If posterity has been unsparing (and bipartisan) in its critique of Hoover, it's still mild compared to the open hostility he faced in his own time. Hoover's reelection campaign launched in the darkest days of the crisis: Unemployment hovered at roughly 25%; over 5,000 banks were under water; a drought ripped through the heartland. The campaign was over before it started. Heckled mercilessly, pelted with rotten produce, Hoover wasn't even safe on his campaign train. In Wisconsin, a man was caught pulling up railroad spikes ahead of the Hoover express, and in Nevada, two more men were discovered attempting to sabotage the tracks with dynamite. "A walking corpse" by the end, Hoover slouched through Election Day, the loser in 42 out of 48 states.
It was his first and final elected position, and the defeat must have stung all the worse for the contrast with his glittering, pre-presidential triumphs. For Hoover, the presidency was the culmination of a storybook career that had taken an orphan boy to the pinnacle of business success, then into international humanitarian work, and only then into politics. Hoover, it can be said, came to the White House fully formed--and already wildly famous around the world.
The man who left office a national pariah was, only a decade and a half before he entered politics, a genuine international hero. His early career gave rise to present-day crisis response and helped form America's modern approach to conflict--although that legacy remains buried by economic wreckage.
Two weeks shy of Hoover's 40th birthday in 1914, Archduke Franz Ferdinand of Austria was assassinated, the Austro-Hungarian Empire invaded Serbia, and Europe erupted into war. A week later, Germany invaded neutral Belgium in an effort to cut through to France. Though the Belgians resisted, the Germans outmatched and overpowered them. Britain, meanwhile, blockaded Belgium's ports in an effort to squeeze the Germans into submission.
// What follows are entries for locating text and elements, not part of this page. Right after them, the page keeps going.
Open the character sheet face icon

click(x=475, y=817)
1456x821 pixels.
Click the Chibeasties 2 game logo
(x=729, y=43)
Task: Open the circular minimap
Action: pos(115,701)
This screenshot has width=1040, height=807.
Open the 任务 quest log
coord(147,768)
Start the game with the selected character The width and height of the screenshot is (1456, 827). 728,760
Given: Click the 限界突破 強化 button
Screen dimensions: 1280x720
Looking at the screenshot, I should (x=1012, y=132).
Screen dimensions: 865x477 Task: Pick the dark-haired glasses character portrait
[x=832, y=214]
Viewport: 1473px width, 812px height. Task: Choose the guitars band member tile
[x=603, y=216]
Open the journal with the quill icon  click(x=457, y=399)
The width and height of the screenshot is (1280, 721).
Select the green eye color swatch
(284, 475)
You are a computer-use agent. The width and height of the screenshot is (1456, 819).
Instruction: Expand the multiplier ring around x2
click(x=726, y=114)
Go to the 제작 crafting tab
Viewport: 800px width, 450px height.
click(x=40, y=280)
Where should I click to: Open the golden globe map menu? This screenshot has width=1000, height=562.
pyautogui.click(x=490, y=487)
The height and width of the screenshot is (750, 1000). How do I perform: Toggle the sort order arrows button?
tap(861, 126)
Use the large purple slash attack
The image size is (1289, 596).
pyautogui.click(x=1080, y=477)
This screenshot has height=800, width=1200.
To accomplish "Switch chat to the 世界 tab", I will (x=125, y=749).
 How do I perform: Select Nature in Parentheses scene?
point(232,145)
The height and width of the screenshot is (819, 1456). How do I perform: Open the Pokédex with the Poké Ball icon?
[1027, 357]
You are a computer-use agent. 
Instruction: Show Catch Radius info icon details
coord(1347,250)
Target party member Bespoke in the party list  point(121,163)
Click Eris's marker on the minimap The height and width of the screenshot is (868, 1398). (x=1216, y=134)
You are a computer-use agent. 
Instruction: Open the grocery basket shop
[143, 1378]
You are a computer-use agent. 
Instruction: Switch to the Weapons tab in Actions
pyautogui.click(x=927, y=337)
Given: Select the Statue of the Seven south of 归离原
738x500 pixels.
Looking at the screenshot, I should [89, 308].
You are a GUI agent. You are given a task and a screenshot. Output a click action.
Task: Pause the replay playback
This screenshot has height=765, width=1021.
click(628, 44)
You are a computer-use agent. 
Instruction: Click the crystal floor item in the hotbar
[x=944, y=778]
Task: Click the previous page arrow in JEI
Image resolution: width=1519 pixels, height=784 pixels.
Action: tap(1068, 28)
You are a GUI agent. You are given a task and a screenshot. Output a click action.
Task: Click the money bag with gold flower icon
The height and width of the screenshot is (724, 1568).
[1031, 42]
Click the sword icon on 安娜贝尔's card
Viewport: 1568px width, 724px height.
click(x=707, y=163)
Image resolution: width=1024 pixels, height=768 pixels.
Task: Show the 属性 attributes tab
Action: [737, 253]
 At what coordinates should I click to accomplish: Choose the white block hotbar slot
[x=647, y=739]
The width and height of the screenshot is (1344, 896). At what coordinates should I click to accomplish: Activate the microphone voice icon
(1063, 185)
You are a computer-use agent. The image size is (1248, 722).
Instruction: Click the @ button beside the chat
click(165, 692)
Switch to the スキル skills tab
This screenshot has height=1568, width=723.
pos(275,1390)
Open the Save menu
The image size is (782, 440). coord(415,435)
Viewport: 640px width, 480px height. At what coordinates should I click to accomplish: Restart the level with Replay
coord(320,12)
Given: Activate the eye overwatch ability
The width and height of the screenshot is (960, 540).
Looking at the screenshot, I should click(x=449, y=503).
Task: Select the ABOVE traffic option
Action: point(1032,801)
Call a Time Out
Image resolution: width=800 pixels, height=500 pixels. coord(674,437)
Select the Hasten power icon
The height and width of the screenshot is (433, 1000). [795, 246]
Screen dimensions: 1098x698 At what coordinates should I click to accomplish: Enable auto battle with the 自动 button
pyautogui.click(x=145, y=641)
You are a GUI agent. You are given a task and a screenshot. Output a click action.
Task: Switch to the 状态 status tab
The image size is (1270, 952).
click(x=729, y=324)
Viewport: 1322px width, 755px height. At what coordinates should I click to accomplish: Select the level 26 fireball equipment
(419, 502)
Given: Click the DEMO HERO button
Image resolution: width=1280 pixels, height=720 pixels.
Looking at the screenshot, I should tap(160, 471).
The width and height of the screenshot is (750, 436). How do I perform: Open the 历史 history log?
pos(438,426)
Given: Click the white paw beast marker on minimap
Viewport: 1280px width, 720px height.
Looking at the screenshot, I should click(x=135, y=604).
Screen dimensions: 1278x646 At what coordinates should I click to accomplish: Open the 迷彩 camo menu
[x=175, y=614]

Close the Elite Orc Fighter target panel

At the war's outset, the Belgians imported three-quarters of their food, but between an occupying army and a blockading navy, supplies began to run dangerously low. Whatever stocks of food Belgium had in reserve were either destroyed or commandeered by the German army, and that year's harvest was ruined. Before long, it was clear that Belgium was descending into a starvation crisis--and that neither the British nor the Germans were going to offer succor.
For Hoover, the crisis couldn't have come at a better time. A self-made, prosperous mining engineer with almost 100,000 people in his employ, he was living in London, helping Americans abroad return home, and growing increasingly antsy about how to spend his days. He had achieved private success but ached for public significance. "Just making money isn't enough," he sighed to a friend. He was desperate to find some way onto what he later called "the slippery road of public life." The Belgian crisis, he could see, was tailor-made for him.